+++ Kutipan Dokumen
Penekanan urbanisasi penting dilakukan di Surabaya. Salah satu tujuannya, untuk mengawasi penduduk pendatang yang berpotensi menimbulkan kerawanan sosial.
Maria Agustin Lurah Mojo Kecamatan Gubeng menyebutkan, kerawanan sosial itu dapat terjadi di rumah kos tempat pendatang bermukim.
Bisa saja ada pasangan tinggal seatap di rumah kos tanpa hubungan pernikahan. Atau kemungkinan merebaknya paham radikal dari warga pendatang yang menyebabkan ancaman teror seperti yang terjadi beberapa waktu belakangan.
Masalahnya, Pemkot Surabaya ternyata tidak memiliki data jumlah rumah kos di Surabaya. Maria Agustin mengakui hal ini karena lemahnya koordinasi antara pemilik kost dengan RT dan RW setempat.
Suhardi Ketua RT 9 di lingkungan RW 12 Kelurahan Mojo mengatakan, ada lima pemilik rumah kos di wilayah tempat tinggalnya.
Dia mengaku sudah melaporkan hal ini setiap bulannya kepada RW dalam rapat bulanan. Hanya saja, dia mengakui kesulitan memantau penghuni kos.
“Masalahnya, pemilik rumah ini mbeling. Padahal kami sudah sering memberitahu tuan rumah untuk melapor kalau ada penghuni baru, tetap saja ndlewer,” ujarnya kepada suarasurabaya.net, Selasa (12/7/2016).
Sunardi Ketua RT 8 di lingkungan RW yang sama mengatakan, perubahan sistem pengurusan Surat Keterangan Tinggal Sementara (SKTS) membuat Ketua RT sudah tidak lagi terlalu berperan.
++++++
Tugas:
**A)** Salin kembali bagian teks tentang rumah kos di Surabaya, mulai dari "Maria Agustin Lurah" dan berakhir pada "dan RW setempat.".
**B)** Teruskan tulisan tentang pendataan rumah kos di Surabaya setelah kalimat terakhir yang ditampilkan.
+++ Catatan Data
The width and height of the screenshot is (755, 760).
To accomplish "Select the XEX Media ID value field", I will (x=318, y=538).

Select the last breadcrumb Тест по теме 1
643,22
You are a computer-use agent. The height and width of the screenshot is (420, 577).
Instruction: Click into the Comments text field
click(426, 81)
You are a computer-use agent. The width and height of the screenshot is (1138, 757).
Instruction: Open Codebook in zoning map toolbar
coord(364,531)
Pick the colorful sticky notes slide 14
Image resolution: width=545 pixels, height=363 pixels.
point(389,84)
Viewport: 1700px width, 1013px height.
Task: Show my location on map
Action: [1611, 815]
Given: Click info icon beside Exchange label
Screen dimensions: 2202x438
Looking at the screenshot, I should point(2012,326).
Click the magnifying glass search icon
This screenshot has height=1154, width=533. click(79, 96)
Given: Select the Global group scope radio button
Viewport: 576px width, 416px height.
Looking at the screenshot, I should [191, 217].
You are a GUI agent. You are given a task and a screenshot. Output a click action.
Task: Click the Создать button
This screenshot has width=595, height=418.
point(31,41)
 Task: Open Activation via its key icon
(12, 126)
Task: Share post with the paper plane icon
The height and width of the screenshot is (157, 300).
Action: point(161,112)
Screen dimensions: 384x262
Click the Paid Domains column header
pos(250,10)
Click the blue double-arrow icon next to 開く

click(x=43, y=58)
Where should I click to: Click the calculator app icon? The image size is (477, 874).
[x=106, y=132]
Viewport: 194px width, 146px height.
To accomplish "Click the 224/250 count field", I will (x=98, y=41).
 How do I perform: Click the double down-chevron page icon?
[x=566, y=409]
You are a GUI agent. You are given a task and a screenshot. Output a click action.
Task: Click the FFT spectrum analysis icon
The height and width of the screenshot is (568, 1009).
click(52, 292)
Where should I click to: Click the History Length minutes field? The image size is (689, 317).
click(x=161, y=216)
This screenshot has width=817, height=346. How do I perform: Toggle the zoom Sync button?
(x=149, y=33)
++++++
Jawaban:
**A)**
Maria Agustin Lurah Mojo Kecamatan Gubeng menyebutkan, kerawanan sosial itu dapat terjadi di rumah kos tempat pendatang bermukim.
Bisa saja ada pasangan tinggal seatap di rumah kos tanpa hubungan pernikahan. Atau kemungkinan merebaknya paham radikal dari warga pendatang yang menyebabkan ancaman teror seperti yang terjadi beberapa waktu belakangan.
Masalahnya, Pemkot Surabaya ternyata tidak memiliki data jumlah rumah kos di Surabaya. Maria Agustin mengakui hal ini karena lemahnya koordinasi antara pemilik kost dengan RT dan RW setempat.

**B)**
“Sekitar 2014 lalu kalau enggak salah, saya masih sering mengumpulkan identitas dan menguruskan SKTS secara kolektif. Sekarang kan penghuni harus mengurus sendiri-sendiri,” katanya.
Sistem baru ini, kata Sunardi, memang memudahkan pekerjaan Ketua RT. Namun, akibatnya, pengawasan warga pendatang semakin surut.
Suhardi dan Sunardi dua Ketua RT yang turut dalam operasi Yustisi di Jojoran Baru Selasa pagi kompak mengatakan, data rumah kos di masing-masing lingkungan yang mereka pimpin selama ini tetap.
Di RT 9 RW 12 wilayah yang dipimpin Sunardi, bertahun-tahun jumlahnya tetap delapan rumah kost. Sedangkan penghuninya diperkirakan mencapai 150 orang.
“Soal jumlah rumah kost ini tetap. RW juga pegang datanya,” ujar Sunardi.
Tidak adanya data rumah kos di Surabaya ini dibenarkan oleh Arief Budiarto Kepala Bidang Perencanaan dan Perkembangan Dinas Kependudukan dan Catatan Sipil (Dispendukcapil) Surabaya.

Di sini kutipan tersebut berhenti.